In Friday's edition of the Wall Street Journal, an article entitled, "BUDGET WISH LISTS COME AND GO, BUT “ENTITLEMENTS” OUT WEIGH ALL," the Wall Street Journal pointed out: “Some 84 cents of every dollar the government spends is essentially committed before …the President… and the legislators even have at it. That is the amount that goes to three all-but-untouchable elements: interest on the federal debt; defense and homeland security and, above all, “entitlements” programs such as Medicare, Medicaid and Social Security.”
“It leaves just one-sixth of spending for nearly everything else the government does domestically, from secretaries’ salaries to research—what is known in budget jargon as “discretionary” spending. Entitlements are the real elephant in the room. Formulas for spending on these social programs are set by law. Anyone eligible can collect. And the programs are growing aster than either inflation or the economy, some 8% a year.”
“Medicare, at $391 billion this year, is close to equaling the entire domestic discretionary slice of the budget. Add in Social Security and the federal share of the state-run Medicaid program for the poor, and the big-three entitlements total $1.1 trillion for this year--$3 billion a day. This spending is the big issue in the federal budget, not post-Katrina rebuilding...or even the costly war in Iraq.”
“The 2005 Pig Book” …identified 13,977 projects costing $27.3 billion. Yet even if Congress repealed every one of them, it would cut just 1/100th of the budget…" "Similarly, Mr. Bush said in his State of the Union speech Tuesday he has identified 140 programs to cut or discontinue." “We will save the American Taxpayer another $14 billion next year,” he said. He got applause, but that is 0.005% of the budget.” “Social Security spending now equals 4.2% of the gross domestic product, the value of all goods and services the U.S, economy produces. Under current policy, it will rise to 6.4%.” “…Budget-watchers have long used metaphors such as tsunami or iceberg to warn of the fiscal problem looming as the post war baby-boom generation near retirement….The budget surplus Mr. Bush inherited from Mr. Clinton could have eased the pain of transforming the program. But Mr. Bush pursued a different priority, cutting taxes by nearly the same amount as what was, in 2000, projected as a 10-year surplus of $1.6 trillion.
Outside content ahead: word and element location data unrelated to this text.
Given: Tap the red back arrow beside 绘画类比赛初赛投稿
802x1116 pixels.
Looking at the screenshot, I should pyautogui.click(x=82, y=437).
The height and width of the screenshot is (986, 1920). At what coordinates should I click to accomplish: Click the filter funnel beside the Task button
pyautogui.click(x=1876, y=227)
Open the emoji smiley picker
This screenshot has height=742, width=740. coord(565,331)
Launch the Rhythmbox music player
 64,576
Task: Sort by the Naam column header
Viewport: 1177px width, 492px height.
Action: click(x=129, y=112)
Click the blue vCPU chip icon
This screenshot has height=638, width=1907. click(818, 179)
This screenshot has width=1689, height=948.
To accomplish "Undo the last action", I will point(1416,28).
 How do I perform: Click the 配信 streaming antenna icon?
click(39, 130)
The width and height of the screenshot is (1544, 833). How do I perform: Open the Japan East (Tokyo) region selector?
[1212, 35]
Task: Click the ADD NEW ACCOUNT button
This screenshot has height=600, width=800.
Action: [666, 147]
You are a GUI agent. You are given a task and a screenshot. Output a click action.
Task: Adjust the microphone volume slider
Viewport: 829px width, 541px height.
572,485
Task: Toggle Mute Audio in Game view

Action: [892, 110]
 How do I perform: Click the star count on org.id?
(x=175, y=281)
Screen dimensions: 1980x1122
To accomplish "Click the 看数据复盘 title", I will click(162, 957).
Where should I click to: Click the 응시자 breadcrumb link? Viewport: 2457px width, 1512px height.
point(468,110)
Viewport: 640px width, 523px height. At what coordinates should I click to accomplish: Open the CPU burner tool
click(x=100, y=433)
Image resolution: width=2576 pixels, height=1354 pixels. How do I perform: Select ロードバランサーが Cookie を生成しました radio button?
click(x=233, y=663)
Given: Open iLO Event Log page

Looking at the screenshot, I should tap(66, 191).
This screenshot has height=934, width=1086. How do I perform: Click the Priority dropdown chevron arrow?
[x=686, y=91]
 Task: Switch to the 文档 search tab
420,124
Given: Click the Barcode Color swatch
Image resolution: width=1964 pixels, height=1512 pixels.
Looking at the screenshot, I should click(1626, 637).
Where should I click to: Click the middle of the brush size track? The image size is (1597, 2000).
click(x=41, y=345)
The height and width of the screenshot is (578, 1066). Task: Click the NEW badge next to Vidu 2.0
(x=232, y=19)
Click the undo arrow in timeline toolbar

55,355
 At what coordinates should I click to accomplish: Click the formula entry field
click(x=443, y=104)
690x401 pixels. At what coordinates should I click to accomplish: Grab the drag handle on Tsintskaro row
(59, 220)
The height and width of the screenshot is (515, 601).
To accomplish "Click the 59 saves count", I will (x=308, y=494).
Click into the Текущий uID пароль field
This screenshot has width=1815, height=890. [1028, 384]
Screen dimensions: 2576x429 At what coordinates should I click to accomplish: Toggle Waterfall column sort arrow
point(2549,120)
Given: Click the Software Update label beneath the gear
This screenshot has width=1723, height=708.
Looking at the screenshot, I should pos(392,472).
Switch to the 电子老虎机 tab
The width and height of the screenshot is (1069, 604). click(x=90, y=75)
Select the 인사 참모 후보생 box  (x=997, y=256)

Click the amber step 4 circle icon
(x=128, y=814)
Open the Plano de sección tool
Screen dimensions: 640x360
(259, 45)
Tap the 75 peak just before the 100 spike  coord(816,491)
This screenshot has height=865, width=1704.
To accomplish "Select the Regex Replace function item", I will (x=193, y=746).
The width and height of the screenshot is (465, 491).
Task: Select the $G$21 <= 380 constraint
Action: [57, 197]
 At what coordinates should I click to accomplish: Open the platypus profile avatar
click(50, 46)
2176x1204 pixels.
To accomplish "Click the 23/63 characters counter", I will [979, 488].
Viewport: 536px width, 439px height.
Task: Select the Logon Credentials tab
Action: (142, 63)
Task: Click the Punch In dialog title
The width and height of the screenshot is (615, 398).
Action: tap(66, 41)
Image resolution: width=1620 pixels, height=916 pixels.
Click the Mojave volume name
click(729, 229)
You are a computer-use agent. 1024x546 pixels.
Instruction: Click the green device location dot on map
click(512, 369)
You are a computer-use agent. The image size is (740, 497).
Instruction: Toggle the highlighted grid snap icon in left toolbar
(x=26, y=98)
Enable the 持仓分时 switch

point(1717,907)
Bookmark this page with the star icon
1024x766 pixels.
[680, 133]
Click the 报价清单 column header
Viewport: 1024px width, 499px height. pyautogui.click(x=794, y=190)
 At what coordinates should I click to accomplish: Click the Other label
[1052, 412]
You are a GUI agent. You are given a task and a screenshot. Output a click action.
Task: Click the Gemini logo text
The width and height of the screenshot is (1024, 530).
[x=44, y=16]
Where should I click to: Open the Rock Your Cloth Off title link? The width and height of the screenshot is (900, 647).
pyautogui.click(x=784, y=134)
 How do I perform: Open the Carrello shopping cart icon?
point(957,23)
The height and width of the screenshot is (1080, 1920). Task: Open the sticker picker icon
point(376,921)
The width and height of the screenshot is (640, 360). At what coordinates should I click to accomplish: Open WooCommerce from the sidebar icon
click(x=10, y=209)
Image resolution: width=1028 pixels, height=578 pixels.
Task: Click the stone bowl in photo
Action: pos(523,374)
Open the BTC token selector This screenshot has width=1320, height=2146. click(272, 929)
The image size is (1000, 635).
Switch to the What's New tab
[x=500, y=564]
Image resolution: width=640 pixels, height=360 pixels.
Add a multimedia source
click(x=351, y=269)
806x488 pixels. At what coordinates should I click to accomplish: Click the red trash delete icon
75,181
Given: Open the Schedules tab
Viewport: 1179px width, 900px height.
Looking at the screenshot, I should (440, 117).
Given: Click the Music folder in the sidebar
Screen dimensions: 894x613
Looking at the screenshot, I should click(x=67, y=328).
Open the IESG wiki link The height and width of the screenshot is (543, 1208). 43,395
”O.K. so the tax cuts obviously have not worked. Instead of a surplus that we had as a result of the Clinton administration, we now have a very large deficit. The question at hand is: how is the present administration going to handle the above financial situation? When the Wall Street Journal, known as the conservative stalwart for financial publications, questions the Bush administration and the Republican Congress about the budget deficit and entitlements, then I get worried—after all, I am 61 years old and part of the baby boomer age group that will help increase the entitlements problem.